Records to use >>

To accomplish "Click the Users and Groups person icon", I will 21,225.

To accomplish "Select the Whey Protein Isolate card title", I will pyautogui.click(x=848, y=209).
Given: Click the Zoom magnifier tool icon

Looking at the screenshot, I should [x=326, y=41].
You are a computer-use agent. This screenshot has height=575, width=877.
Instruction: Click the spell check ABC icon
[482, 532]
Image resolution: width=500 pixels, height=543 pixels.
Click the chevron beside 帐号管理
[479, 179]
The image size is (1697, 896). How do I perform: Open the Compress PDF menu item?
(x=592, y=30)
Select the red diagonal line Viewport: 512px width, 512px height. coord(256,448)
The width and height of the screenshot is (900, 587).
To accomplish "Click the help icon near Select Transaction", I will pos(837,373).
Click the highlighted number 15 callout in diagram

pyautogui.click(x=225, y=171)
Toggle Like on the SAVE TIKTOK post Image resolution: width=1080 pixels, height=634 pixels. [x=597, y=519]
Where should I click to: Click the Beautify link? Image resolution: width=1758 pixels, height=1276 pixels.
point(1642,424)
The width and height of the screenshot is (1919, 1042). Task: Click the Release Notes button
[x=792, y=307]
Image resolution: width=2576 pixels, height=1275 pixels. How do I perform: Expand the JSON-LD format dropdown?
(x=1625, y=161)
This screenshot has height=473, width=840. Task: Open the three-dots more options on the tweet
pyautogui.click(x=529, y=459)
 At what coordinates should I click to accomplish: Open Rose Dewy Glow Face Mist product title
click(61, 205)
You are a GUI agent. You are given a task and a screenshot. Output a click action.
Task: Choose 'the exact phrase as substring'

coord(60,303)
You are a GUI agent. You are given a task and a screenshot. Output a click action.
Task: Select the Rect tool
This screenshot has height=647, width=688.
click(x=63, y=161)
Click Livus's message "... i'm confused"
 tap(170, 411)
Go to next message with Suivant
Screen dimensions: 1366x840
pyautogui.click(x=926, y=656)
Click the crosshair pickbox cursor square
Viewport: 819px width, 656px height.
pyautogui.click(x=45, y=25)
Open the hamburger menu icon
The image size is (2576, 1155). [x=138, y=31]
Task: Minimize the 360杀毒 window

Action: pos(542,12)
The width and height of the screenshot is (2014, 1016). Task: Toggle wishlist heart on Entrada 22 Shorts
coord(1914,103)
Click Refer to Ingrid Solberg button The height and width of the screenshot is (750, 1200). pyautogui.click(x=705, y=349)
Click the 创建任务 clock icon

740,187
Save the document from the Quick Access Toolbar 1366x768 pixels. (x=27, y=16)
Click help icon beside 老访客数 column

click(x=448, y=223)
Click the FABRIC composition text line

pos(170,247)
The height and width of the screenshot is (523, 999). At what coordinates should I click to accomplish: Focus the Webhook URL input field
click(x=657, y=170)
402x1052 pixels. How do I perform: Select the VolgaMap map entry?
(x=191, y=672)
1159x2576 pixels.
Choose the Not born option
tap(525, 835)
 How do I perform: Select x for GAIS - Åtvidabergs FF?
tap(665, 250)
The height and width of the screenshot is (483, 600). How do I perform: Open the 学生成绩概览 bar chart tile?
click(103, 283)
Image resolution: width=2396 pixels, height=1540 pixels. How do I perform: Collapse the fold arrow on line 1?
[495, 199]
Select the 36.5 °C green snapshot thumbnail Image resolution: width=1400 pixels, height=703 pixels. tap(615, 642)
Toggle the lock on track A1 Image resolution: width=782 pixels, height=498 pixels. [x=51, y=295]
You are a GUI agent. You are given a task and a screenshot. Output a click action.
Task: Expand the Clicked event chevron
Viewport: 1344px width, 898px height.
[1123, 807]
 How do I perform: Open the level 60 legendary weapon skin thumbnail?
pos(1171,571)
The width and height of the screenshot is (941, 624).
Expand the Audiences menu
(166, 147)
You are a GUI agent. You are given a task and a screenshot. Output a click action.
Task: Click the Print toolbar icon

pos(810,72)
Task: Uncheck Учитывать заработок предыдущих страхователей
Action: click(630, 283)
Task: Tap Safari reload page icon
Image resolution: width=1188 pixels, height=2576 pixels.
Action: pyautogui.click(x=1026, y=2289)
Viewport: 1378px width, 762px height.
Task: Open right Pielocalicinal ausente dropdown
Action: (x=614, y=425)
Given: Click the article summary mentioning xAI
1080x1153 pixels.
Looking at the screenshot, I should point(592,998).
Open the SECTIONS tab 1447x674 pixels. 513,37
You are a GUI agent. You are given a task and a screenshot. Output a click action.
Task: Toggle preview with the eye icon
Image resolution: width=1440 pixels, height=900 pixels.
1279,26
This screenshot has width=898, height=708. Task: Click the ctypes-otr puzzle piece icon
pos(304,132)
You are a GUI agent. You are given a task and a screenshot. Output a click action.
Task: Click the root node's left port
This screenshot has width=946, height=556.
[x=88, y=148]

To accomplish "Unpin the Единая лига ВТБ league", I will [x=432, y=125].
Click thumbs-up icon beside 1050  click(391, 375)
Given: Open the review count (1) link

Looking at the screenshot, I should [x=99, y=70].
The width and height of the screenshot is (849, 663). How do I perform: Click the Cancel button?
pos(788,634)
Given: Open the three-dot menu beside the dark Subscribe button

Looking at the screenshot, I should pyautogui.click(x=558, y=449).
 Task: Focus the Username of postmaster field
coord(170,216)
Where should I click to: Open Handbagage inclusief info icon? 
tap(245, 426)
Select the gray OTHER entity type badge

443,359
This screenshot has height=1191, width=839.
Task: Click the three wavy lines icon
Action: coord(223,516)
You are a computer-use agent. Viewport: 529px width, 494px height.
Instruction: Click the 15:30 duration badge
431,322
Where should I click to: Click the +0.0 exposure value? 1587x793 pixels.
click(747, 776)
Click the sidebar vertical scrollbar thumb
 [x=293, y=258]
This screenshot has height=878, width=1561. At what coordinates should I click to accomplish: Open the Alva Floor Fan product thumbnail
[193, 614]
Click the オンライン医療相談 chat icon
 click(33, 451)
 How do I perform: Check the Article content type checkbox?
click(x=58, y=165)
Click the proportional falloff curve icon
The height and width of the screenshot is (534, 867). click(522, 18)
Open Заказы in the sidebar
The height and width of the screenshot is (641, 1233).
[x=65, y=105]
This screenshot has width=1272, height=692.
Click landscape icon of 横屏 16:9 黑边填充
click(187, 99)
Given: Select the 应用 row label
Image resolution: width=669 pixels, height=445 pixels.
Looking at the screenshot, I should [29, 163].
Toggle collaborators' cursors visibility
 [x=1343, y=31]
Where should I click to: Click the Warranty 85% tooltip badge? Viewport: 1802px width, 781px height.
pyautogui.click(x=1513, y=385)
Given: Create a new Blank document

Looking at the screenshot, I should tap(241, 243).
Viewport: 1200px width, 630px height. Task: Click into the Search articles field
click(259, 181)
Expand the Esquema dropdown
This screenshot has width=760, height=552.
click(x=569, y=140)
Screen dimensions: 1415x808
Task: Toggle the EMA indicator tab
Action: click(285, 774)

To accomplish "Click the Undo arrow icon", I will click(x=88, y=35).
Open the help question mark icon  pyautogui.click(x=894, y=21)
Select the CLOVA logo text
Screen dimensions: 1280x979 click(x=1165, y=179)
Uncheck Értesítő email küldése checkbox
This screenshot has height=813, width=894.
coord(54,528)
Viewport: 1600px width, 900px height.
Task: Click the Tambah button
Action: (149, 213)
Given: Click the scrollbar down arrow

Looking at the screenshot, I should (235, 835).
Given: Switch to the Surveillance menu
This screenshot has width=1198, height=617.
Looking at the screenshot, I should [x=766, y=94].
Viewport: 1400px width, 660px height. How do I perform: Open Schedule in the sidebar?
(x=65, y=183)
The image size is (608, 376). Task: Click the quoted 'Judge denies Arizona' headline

What to work on >>
Repeat the listing above in full.

Solution below >>
To accomplish "Click the Users and Groups person icon", I will 21,225.

To accomplish "Select the Whey Protein Isolate card title", I will pyautogui.click(x=848, y=209).
Given: Click the Zoom magnifier tool icon

Looking at the screenshot, I should [x=326, y=41].
You are a computer-use agent. This screenshot has height=575, width=877.
Instruction: Click the spell check ABC icon
[482, 532]
Image resolution: width=500 pixels, height=543 pixels.
Click the chevron beside 帐号管理
[479, 179]
The image size is (1697, 896). How do I perform: Open the Compress PDF menu item?
(x=592, y=30)
Select the red diagonal line Viewport: 512px width, 512px height. coord(256,448)
The width and height of the screenshot is (900, 587).
To accomplish "Click the help icon near Select Transaction", I will pos(837,373).
Click the highlighted number 15 callout in diagram

pyautogui.click(x=225, y=171)
Toggle Like on the SAVE TIKTOK post Image resolution: width=1080 pixels, height=634 pixels. [x=597, y=519]
Where should I click to: Click the Beautify link? Image resolution: width=1758 pixels, height=1276 pixels.
point(1642,424)
The width and height of the screenshot is (1919, 1042). Task: Click the Release Notes button
[x=792, y=307]
Image resolution: width=2576 pixels, height=1275 pixels. How do I perform: Expand the JSON-LD format dropdown?
(x=1625, y=161)
This screenshot has height=473, width=840. Task: Open the three-dots more options on the tweet
pyautogui.click(x=529, y=459)
 At what coordinates should I click to accomplish: Open Rose Dewy Glow Face Mist product title
click(61, 205)
You are a GUI agent. You are given a task and a screenshot. Output a click action.
Task: Choose 'the exact phrase as substring'

coord(60,303)
You are a GUI agent. You are given a task and a screenshot. Output a click action.
Task: Select the Rect tool
This screenshot has height=647, width=688.
click(x=63, y=161)
Click Livus's message "... i'm confused"
 tap(170, 411)
Go to next message with Suivant
Screen dimensions: 1366x840
pyautogui.click(x=926, y=656)
Click the crosshair pickbox cursor square
Viewport: 819px width, 656px height.
pyautogui.click(x=45, y=25)
Open the hamburger menu icon
The image size is (2576, 1155). [x=138, y=31]
Task: Minimize the 360杀毒 window

Action: pos(542,12)
The width and height of the screenshot is (2014, 1016). Task: Toggle wishlist heart on Entrada 22 Shorts
coord(1914,103)
Click Refer to Ingrid Solberg button The height and width of the screenshot is (750, 1200). pyautogui.click(x=705, y=349)
Click the 创建任务 clock icon

740,187
Save the document from the Quick Access Toolbar 1366x768 pixels. (x=27, y=16)
Click help icon beside 老访客数 column

click(x=448, y=223)
Click the FABRIC composition text line

pos(170,247)
The height and width of the screenshot is (523, 999). At what coordinates should I click to accomplish: Focus the Webhook URL input field
click(x=657, y=170)
402x1052 pixels. How do I perform: Select the VolgaMap map entry?
(x=191, y=672)
1159x2576 pixels.
Choose the Not born option
tap(525, 835)
 How do I perform: Select x for GAIS - Åtvidabergs FF?
tap(665, 250)
The height and width of the screenshot is (483, 600). How do I perform: Open the 学生成绩概览 bar chart tile?
click(103, 283)
Image resolution: width=2396 pixels, height=1540 pixels. How do I perform: Collapse the fold arrow on line 1?
[495, 199]
Select the 36.5 °C green snapshot thumbnail Image resolution: width=1400 pixels, height=703 pixels. tap(615, 642)
Toggle the lock on track A1 Image resolution: width=782 pixels, height=498 pixels. [x=51, y=295]
You are a GUI agent. You are given a task and a screenshot. Output a click action.
Task: Expand the Clicked event chevron
Viewport: 1344px width, 898px height.
[1123, 807]
 How do I perform: Open the level 60 legendary weapon skin thumbnail?
pos(1171,571)
The width and height of the screenshot is (941, 624).
Expand the Audiences menu
(166, 147)
You are a GUI agent. You are given a task and a screenshot. Output a click action.
Task: Click the Print toolbar icon

pos(810,72)
Task: Uncheck Учитывать заработок предыдущих страхователей
Action: click(630, 283)
Task: Tap Safari reload page icon
Image resolution: width=1188 pixels, height=2576 pixels.
Action: pyautogui.click(x=1026, y=2289)
Viewport: 1378px width, 762px height.
Task: Open right Pielocalicinal ausente dropdown
Action: (x=614, y=425)
Given: Click the article summary mentioning xAI
1080x1153 pixels.
Looking at the screenshot, I should point(592,998).
Open the SECTIONS tab 1447x674 pixels. 513,37
You are a GUI agent. You are given a task and a screenshot. Output a click action.
Task: Toggle preview with the eye icon
Image resolution: width=1440 pixels, height=900 pixels.
1279,26
This screenshot has width=898, height=708. Task: Click the ctypes-otr puzzle piece icon
pos(304,132)
You are a GUI agent. You are given a task and a screenshot. Output a click action.
Task: Click the root node's left port
This screenshot has width=946, height=556.
[x=88, y=148]

To accomplish "Unpin the Единая лига ВТБ league", I will [x=432, y=125].
Click thumbs-up icon beside 1050  click(391, 375)
Given: Open the review count (1) link

Looking at the screenshot, I should [x=99, y=70].
The width and height of the screenshot is (849, 663). How do I perform: Click the Cancel button?
pos(788,634)
Given: Open the three-dot menu beside the dark Subscribe button

Looking at the screenshot, I should pyautogui.click(x=558, y=449).
 Task: Focus the Username of postmaster field
coord(170,216)
Where should I click to: Open Handbagage inclusief info icon? 
tap(245, 426)
Select the gray OTHER entity type badge

443,359
This screenshot has height=1191, width=839.
Task: Click the three wavy lines icon
Action: coord(223,516)
You are a computer-use agent. Viewport: 529px width, 494px height.
Instruction: Click the 15:30 duration badge
431,322
Where should I click to: Click the +0.0 exposure value? 1587x793 pixels.
click(747, 776)
Click the sidebar vertical scrollbar thumb
 [x=293, y=258]
This screenshot has height=878, width=1561. At what coordinates should I click to accomplish: Open the Alva Floor Fan product thumbnail
[193, 614]
Click the オンライン医療相談 chat icon
 click(33, 451)
 How do I perform: Check the Article content type checkbox?
click(x=58, y=165)
Click the proportional falloff curve icon
The height and width of the screenshot is (534, 867). click(522, 18)
Open Заказы in the sidebar
The height and width of the screenshot is (641, 1233).
[x=65, y=105]
This screenshot has width=1272, height=692.
Click landscape icon of 横屏 16:9 黑边填充
click(187, 99)
Given: Select the 应用 row label
Image resolution: width=669 pixels, height=445 pixels.
Looking at the screenshot, I should [29, 163].
Toggle collaborators' cursors visibility
 [x=1343, y=31]
Where should I click to: Click the Warranty 85% tooltip badge? Viewport: 1802px width, 781px height.
pyautogui.click(x=1513, y=385)
Given: Create a new Blank document

Looking at the screenshot, I should tap(241, 243).
Viewport: 1200px width, 630px height. Task: Click into the Search articles field
click(259, 181)
Expand the Esquema dropdown
This screenshot has width=760, height=552.
click(x=569, y=140)
Screen dimensions: 1415x808
Task: Toggle the EMA indicator tab
Action: click(285, 774)

To accomplish "Click the Undo arrow icon", I will click(x=88, y=35).
Open the help question mark icon  pyautogui.click(x=894, y=21)
Select the CLOVA logo text
Screen dimensions: 1280x979 click(x=1165, y=179)
Uncheck Értesítő email küldése checkbox
This screenshot has height=813, width=894.
coord(54,528)
Viewport: 1600px width, 900px height.
Task: Click the Tambah button
Action: (149, 213)
Given: Click the scrollbar down arrow

Looking at the screenshot, I should (235, 835).
Given: Switch to the Surveillance menu
This screenshot has width=1198, height=617.
Looking at the screenshot, I should [x=766, y=94].
Viewport: 1400px width, 660px height. How do I perform: Open Schedule in the sidebar?
(x=65, y=183)
The image size is (608, 376). Task: Click the quoted 'Judge denies Arizona' headline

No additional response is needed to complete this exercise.